Facebook-only metrics

Google-owned metrics

• SocialGrapple has paid accounts starting at $6 a month and going up to $125 a month and is used for really deep dives into Twitter.
• Postrank. We have written extensively about them here, which is used to analyze RSS feeds.

Multiple site focus

• PeerIndex is probably the closest competitor to Klout and examines three areas: Activity, Authority, and Audience.
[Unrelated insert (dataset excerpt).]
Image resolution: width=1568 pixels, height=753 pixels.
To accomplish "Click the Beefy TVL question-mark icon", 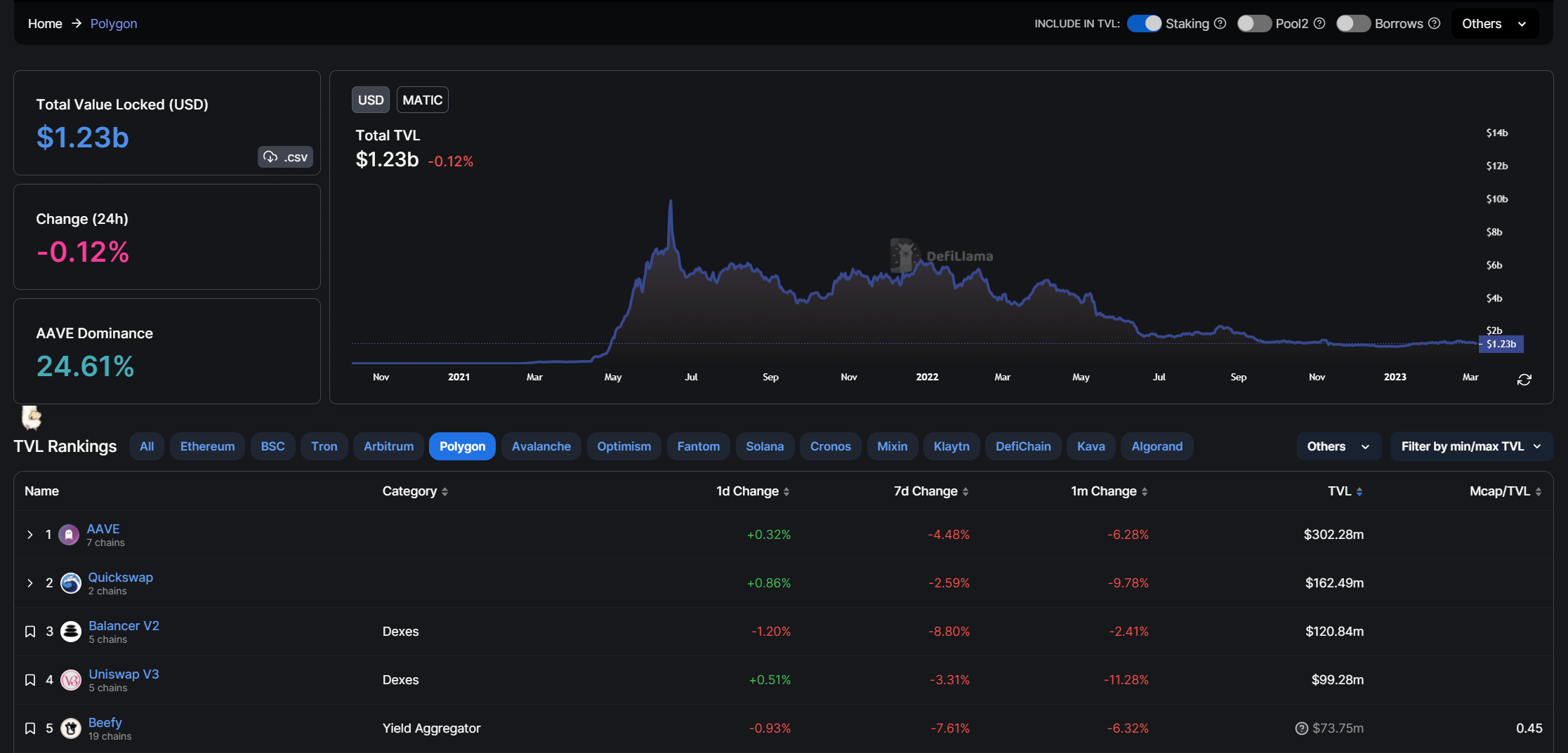I will [1301, 728].
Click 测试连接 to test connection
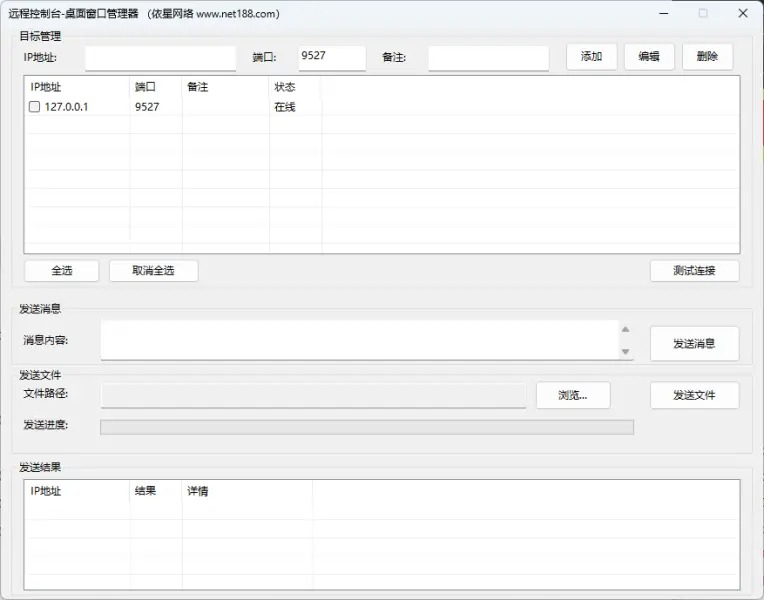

They cover multiple sites but are slow to update their scores and don't have much in the way of time-series data.
• Proliphiq which we wrote about earlier in the month has a wide array of measurements and explanations, trending hot topics and more.
• Twitalyzer shows Klout and Peerindex values and costs $5 a month.
• How Sociable is more a general search tool across many sites, and it isn't very accurate since it doesn't tie the search to a particular Twitter username.
• Empire Avenue has lots of games and points for various activities, but underneath all this frilly stuff is some interesting analysis of multiple social network sites.

Sentiment Analysis tools

• We wrote about Viralheat's sentiment analysis for Facebook and Twitter here.
• mBlast mPact can monitor multiple networks and provide some sentiment analysis.
• Kred.ly is still in limited beta but offers some promise in terms of looking at sentiment for Twitter initially.
• Traackr is another sentiment analyzer and at $500 a month is one of the more expensive tools in this list.

Really, all of these tools are somewhat flawed, and we are just beginning to see some consolidation and improvements, such as what Klout is trying to do. And certainly, Google will help here, as they have purchased two companies this year alone in this space. If any of these tools can help improve your social media methods and increase your influence, then stick with what works and what will motivate you to become a better participant in this genre.